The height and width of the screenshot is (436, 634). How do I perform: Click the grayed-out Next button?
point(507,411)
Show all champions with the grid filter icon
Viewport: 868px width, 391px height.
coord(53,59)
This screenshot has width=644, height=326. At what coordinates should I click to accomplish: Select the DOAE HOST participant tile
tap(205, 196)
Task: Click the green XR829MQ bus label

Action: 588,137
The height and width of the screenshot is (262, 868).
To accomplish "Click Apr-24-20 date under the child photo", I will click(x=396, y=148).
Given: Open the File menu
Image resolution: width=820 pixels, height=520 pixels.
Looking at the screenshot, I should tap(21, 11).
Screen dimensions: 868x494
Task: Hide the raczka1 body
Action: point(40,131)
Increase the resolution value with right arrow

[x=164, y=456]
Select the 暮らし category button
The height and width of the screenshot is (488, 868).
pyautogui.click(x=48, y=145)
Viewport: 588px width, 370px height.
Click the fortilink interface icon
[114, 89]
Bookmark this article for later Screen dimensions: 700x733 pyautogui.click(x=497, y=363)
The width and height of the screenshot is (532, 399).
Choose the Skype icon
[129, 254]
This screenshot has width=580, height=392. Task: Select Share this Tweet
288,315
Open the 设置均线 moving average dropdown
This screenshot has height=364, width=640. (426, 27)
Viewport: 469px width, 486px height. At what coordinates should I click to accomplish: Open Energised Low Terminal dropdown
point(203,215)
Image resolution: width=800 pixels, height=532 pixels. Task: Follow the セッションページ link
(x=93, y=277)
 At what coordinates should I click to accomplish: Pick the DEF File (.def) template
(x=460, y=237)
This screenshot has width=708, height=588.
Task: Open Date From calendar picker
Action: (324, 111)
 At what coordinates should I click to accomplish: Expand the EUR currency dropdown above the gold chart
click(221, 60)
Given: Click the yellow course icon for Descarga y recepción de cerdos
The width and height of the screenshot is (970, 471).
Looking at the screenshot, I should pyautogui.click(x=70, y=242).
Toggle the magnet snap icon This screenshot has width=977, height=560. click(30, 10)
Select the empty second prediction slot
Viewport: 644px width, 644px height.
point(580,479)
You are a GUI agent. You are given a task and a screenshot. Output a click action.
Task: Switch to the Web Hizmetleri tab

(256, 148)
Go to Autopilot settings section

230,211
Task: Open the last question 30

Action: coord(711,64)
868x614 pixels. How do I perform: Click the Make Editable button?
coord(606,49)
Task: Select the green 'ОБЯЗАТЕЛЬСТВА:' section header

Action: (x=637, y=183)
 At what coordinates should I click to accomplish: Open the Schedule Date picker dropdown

··········

* **Your instructions**: Exactly and exclusively, repeat the lines from the line that contains "Go to Autopilot settings section" through the end of the records, both ends included.

* **Output below**:
Go to Autopilot settings section

230,211
Task: Open the last question 30

Action: coord(711,64)
868x614 pixels. How do I perform: Click the Make Editable button?
coord(606,49)
Task: Select the green 'ОБЯЗАТЕЛЬСТВА:' section header

Action: (x=637, y=183)
 At what coordinates should I click to accomplish: Open the Schedule Date picker dropdown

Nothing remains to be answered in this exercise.